Fig. 11 is new with this application and is a combination of the shoe sole structure concepts of Fig. 3 and Fig. 6; it combines the custom fit design with the contoured sides having material density variations that produce an effect similar to variations in shoe sole thickness shown in Figs. 4, 5, and 7; only the midsole is shown. The density variation pattern shown in Fig. 2 can be combined with the type shown in Fig. 11. The density pattern can be constant in all cross sections taken along the long the long axis of the shoe sole or the pattern can vary.

The applicant's Fig. 11 shoe sole invention maintains intact the firm lateral stability of the wearer's foot, that stability as demonstrated when the wearer's foot is unshod and tilted out laterally in inversion to the extreme limit of the normal range of motion of the ankle joint of the foot; in a similar demonstration in a conventional shoe sole, the wearer's foot and ankle are unstable. The sides of the applicant's shoe sole invention extend sufficiently far up the sides of the wearer's foot sole to maintain the lateral stability of the wearer's foot when bare. In addition, the applicant's invention maintains the natural stability and natural, uninterrupted motion of the foot when bare throughout its normal range of sideways pronation and supination motion occurring during all load- bearing phases of locomotion of the wearer, including when said wearer is standing, walking, jogging and running, even when the foot is tilted to the extreme limit of that normal range, in contrast to unstable and inflexible conventional shoe soles, including the partially contoured existing art described above. The sides of the applicant's shoe sole invention extend sufficiently far up the sides of the wearer's foot sole to maintain the natural stability and uninterrupted motion of the wearer's foot when bare. The exact material density of the shoe sole sides will be determined empirically for individuals and groups using standard biomechanical techniques of gait analysis to determine those combinations that best provide the barefoot stability described above.

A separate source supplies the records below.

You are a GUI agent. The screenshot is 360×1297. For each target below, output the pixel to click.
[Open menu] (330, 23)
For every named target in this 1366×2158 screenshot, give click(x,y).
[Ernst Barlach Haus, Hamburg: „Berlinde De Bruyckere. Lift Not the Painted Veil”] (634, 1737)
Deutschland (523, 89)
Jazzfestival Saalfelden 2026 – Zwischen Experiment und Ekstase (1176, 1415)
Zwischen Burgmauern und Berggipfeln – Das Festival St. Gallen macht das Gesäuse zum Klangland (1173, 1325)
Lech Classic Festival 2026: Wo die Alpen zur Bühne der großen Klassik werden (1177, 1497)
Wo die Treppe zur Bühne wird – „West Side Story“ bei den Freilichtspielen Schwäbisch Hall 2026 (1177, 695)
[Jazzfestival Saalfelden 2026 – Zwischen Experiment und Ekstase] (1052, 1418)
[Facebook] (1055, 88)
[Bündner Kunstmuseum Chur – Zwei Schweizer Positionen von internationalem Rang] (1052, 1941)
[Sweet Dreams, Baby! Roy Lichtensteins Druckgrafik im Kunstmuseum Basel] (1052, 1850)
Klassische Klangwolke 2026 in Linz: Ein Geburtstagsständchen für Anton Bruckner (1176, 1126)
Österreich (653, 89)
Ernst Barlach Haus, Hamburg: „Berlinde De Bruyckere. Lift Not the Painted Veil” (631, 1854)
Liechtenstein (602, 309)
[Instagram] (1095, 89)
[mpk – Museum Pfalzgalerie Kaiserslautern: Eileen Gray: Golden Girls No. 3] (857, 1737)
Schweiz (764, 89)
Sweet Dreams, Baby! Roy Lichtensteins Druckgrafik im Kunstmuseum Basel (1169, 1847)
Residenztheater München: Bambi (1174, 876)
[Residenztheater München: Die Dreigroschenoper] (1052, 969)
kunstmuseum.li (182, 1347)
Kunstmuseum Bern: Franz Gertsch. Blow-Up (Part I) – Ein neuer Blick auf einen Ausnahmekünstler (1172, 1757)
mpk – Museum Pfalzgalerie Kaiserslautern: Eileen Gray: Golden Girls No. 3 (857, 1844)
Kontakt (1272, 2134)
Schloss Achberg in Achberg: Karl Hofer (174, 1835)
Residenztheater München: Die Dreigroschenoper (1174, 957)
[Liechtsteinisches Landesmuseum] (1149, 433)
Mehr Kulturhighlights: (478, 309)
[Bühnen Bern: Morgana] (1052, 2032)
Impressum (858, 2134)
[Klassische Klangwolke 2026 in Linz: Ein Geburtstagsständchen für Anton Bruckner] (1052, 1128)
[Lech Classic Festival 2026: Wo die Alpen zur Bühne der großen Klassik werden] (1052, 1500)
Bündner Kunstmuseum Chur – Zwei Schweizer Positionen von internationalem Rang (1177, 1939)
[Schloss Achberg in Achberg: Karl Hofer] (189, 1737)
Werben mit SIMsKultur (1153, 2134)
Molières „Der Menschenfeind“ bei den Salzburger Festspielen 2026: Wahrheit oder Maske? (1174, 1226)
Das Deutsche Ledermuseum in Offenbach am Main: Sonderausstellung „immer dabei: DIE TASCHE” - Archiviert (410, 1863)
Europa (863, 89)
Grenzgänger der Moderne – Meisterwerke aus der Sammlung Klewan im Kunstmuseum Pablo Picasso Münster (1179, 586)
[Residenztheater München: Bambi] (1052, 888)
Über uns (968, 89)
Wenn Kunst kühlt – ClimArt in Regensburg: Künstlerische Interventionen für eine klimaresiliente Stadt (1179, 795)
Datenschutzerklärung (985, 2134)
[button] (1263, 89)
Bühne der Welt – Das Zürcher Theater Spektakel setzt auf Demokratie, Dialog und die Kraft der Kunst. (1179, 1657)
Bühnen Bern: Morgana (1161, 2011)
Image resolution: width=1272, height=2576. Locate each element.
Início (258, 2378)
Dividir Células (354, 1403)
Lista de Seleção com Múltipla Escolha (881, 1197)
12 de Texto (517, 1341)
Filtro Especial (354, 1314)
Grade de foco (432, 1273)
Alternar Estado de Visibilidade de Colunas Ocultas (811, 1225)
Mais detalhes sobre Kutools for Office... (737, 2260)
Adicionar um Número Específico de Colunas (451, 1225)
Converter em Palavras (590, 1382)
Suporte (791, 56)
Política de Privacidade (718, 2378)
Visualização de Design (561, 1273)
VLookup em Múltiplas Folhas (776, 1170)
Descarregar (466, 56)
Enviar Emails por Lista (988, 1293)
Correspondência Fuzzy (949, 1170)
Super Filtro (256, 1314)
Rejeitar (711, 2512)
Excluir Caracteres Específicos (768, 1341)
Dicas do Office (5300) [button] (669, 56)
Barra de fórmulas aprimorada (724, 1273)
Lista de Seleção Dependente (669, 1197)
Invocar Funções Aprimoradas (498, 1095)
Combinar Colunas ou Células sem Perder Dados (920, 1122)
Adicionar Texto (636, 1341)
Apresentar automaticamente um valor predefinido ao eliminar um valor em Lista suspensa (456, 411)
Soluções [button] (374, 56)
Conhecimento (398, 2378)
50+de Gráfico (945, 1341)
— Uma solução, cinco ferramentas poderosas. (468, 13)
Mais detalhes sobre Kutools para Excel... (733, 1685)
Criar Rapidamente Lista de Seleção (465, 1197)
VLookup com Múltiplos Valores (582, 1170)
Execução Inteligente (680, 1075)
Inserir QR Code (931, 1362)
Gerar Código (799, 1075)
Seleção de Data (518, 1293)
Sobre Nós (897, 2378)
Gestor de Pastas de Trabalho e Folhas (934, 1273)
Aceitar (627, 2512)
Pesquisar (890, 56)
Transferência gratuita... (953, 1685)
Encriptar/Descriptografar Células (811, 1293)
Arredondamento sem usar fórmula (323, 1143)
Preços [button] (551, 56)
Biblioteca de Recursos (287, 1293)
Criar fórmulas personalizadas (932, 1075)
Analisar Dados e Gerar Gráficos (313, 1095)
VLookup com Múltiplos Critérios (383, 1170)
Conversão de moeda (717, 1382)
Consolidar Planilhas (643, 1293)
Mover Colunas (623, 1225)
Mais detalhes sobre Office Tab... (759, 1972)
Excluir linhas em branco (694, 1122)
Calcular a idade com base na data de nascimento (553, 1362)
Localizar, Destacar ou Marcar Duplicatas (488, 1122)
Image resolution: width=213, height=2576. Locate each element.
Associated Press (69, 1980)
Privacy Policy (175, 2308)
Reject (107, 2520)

For the Fig. 11 shoe sole invention, the amount of any shoe sole side portions coplanar with the theoretically ideal stability plane is determined by the degree of shoe sole stability desired and the shoe sole weight and bulk required to provide said stability; the amount of said coplanar contoured sides that is provided said shoe sole being sufficient to maintain intact the firm stability of the wearer's foot throughout the range of foot inversion and eversion motion typical of the use for which the shoe is intended and also typical of the kind of wearer - such as normal or as excessive pronator - for which said shoe is intended.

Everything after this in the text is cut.